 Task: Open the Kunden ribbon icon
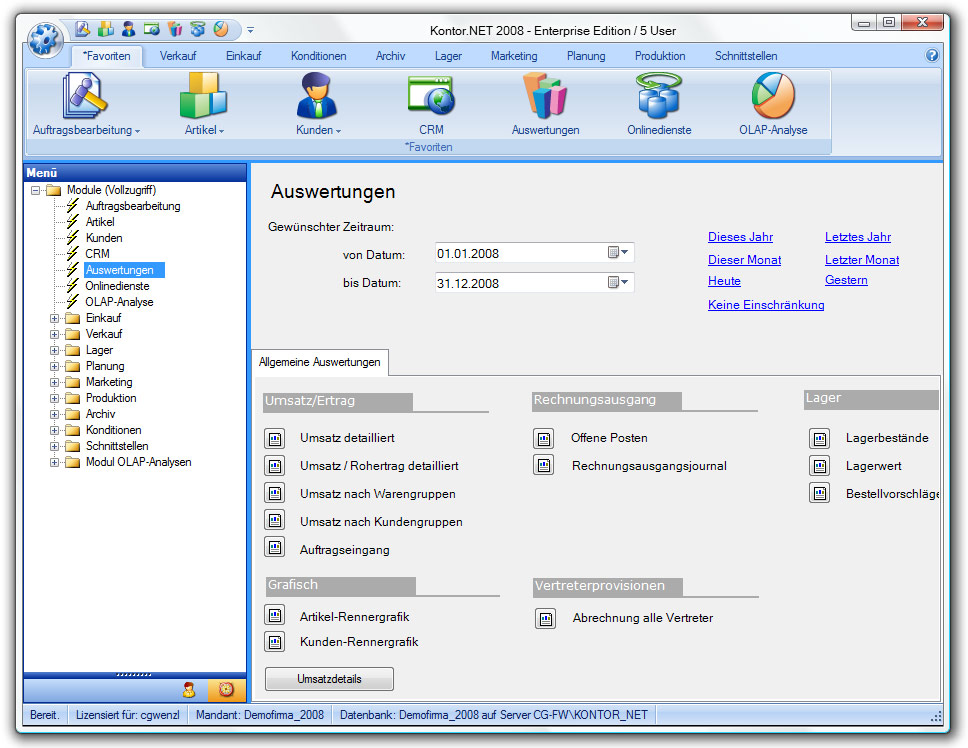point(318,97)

...

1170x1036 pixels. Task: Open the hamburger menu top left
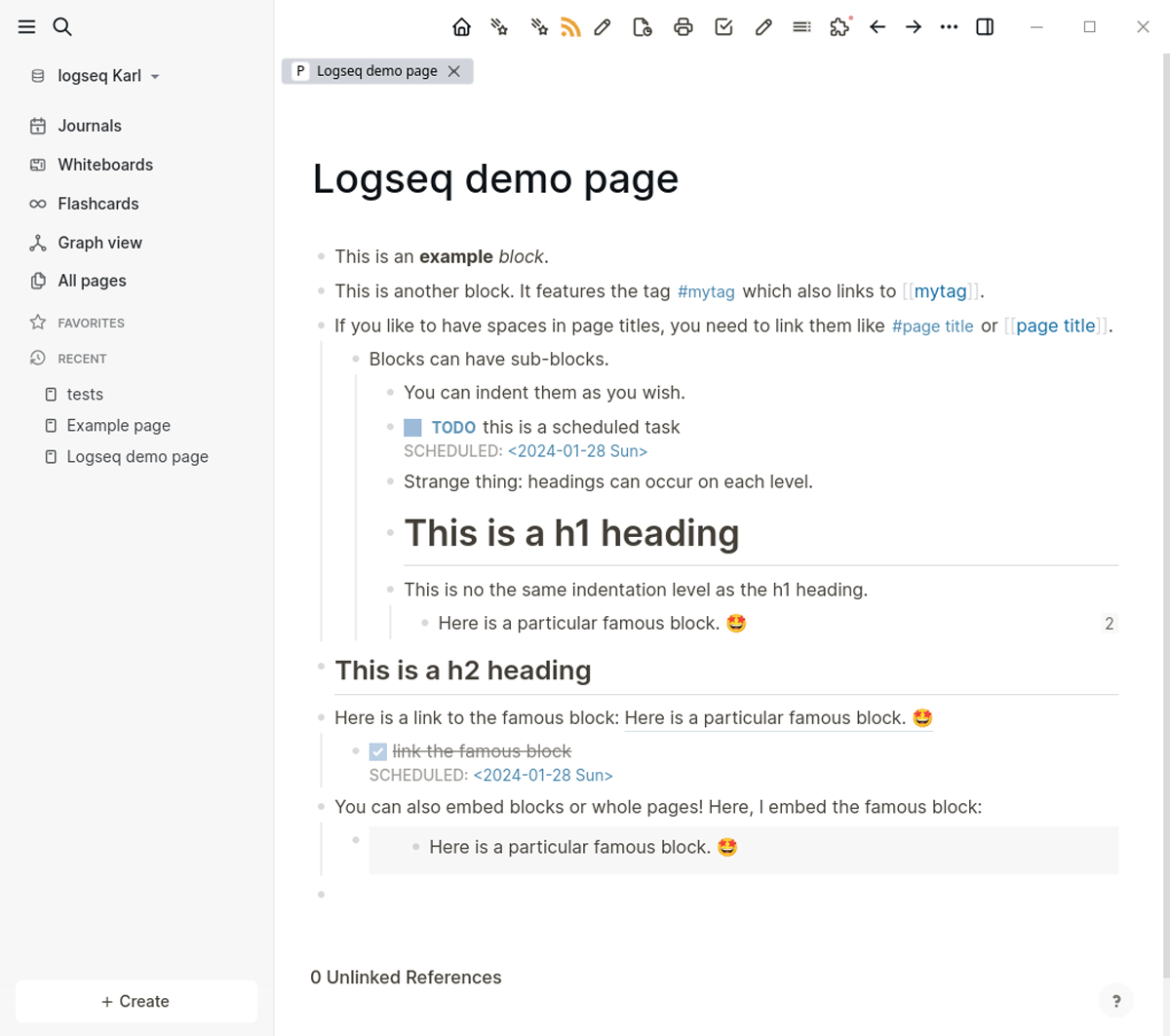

--

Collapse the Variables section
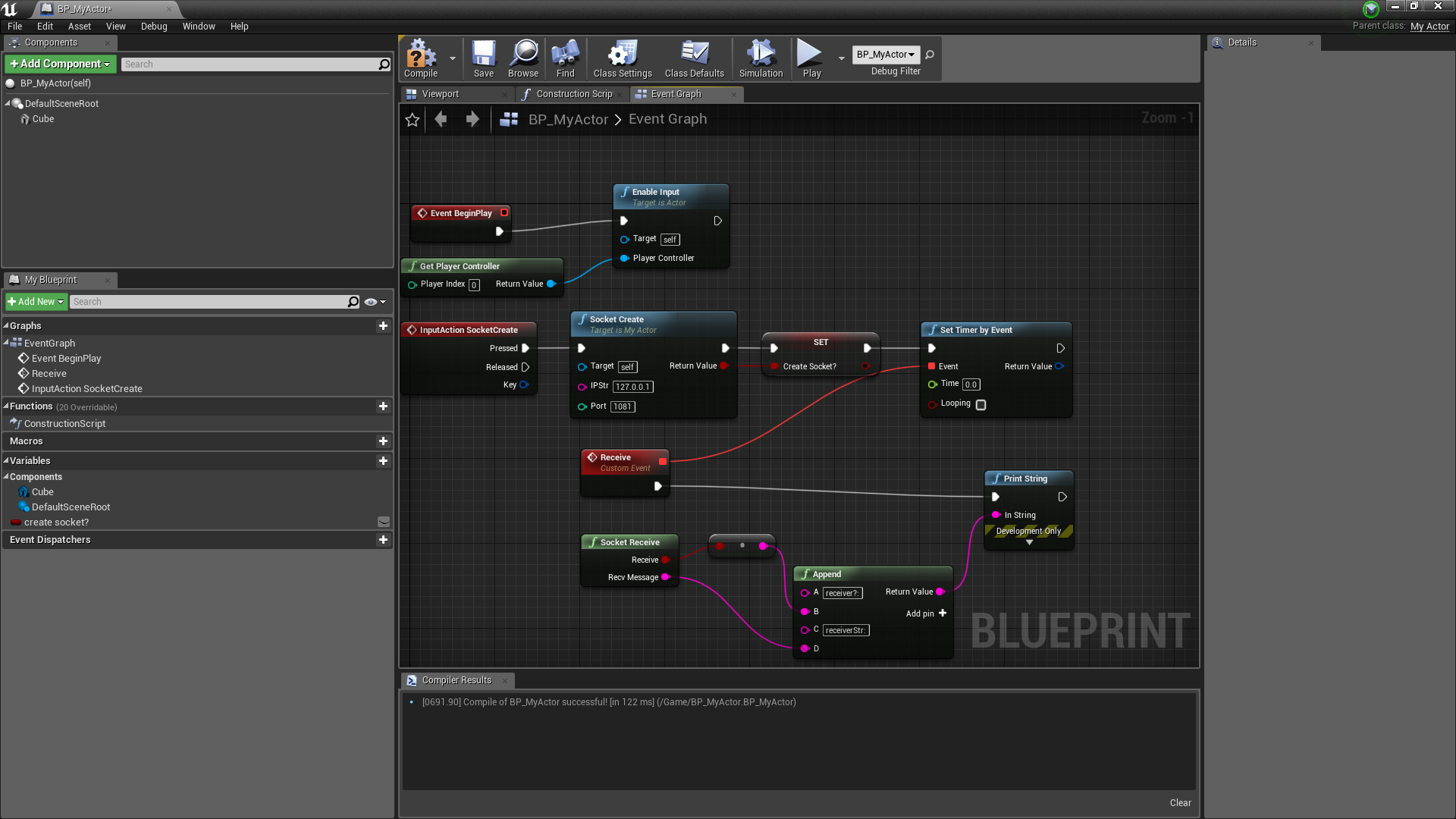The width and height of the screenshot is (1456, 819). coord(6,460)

**What to do:**
Pick out every line in the three blocks above that contains the string "Open", with case counting, and copy each one.

**Reply:**
 Task: Open the Kunden ribbon icon
1170x1036 pixels. Task: Open the hamburger menu top left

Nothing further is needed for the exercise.